Step-by-Step: What to Do When Someone Dies

Week 1

  1. Obtain death certificate from USC (civil registry)
  2. Notify the deceased's bank(s) — accounts are frozen
  3. Notify employer (if applicable) — for final salary, PIT-11
  4. Check for life insurance policies — file claims immediately
  5. Secure the property and important documents

Month 1–2

  1. Decide: court inheritance proceeding or notarial inheritance deed
  2. Gather documents: property deeds, bank statements, vehicle registrations
  3. Identify all debts — you have 6 months from learning of inheritance to decide: accept, accept with limitation of liability, or reject

Month 2–4

  1. Obtain court decision or notarial deed confirming inheritance rights
  2. File SD-Z2 (Group 0) or SD-3 (other groups) with tax office
  3. Begin transferring assets: bank accounts, property (księga wieczysta), vehicles

Month 4–6

  1. Deadline: SD-Z2 must be filed within 6 months
  2. Update property tax registrations with gmina
  3. Transfer utility contracts
  4. File deceased's final tax return (by April 30 of the following year)

FAQ

What happens if I miss the 6-month SD-Z2 deadline?

You lose the Group 0 unlimited exemption and are treated as a regular Group I heir. This means you pay tax on everything above 36,120 PLN at rates of 3–7%. On a 500,000 PLN inheritance, this means approximately 33,418 PLN in tax instead of zero. There is no appeals process — the deadline is strict.

Do I have to accept an inheritance?

No. You have three options: (1) full acceptance — you inherit assets and all debts, (2) acceptance with limitation of liability (przyjęcie z dobrodziejstwem inwentarza) — debts limited to asset value, this is the default since 2015, (3) rejection — you get nothing and debts pass to the next heir in line. You must decide within 6 months.

Is an unmarried partner eligible for Group 0?

No. Unmarried/cohabiting partners are classified as Group III, facing the highest tax rates (12–20%) and the lowest exemption (18,060 PLN). This is one of the strongest financial arguments for marriage in Poland, or alternatively for using life insurance designations to transfer wealth.

How is inherited property valued for tax purposes?

At fair market value on the date of inheritance. The tax office may accept your declared value or challenge it. If challenged, an independent appraiser sets the value. For apartments, comparable sale prices in the same area are the primary valuation method.

Can I inherit debts in Poland?

Since 2015, the default inheritance mode is acceptance with limitation of liability — you are responsible for debts only up to the value of inherited assets. You will not owe more than you inherit unless you explicitly choose full acceptance. You can also reject the inheritance entirely within 6 months.

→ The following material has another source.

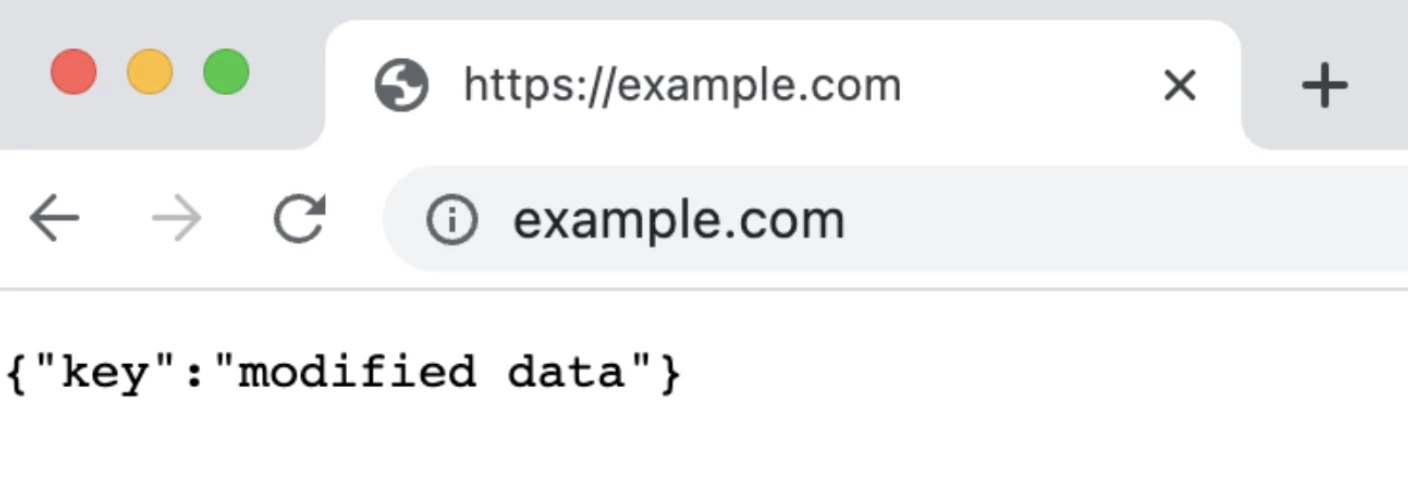Viewport: 1408px width, 504px height.
Task: Click the red window close button
Action: tap(74, 74)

Do I need to pay inheritance tax if I live abroad?

If you are a Polish tax resident or inherit assets located in Poland, Polish inheritance tax rules apply regardless of where you live. Double taxation treaties may provide relief if your country of residence also taxes inheritances, but Poland has few such treaties. Consult a cross-border tax advisor for complex situations.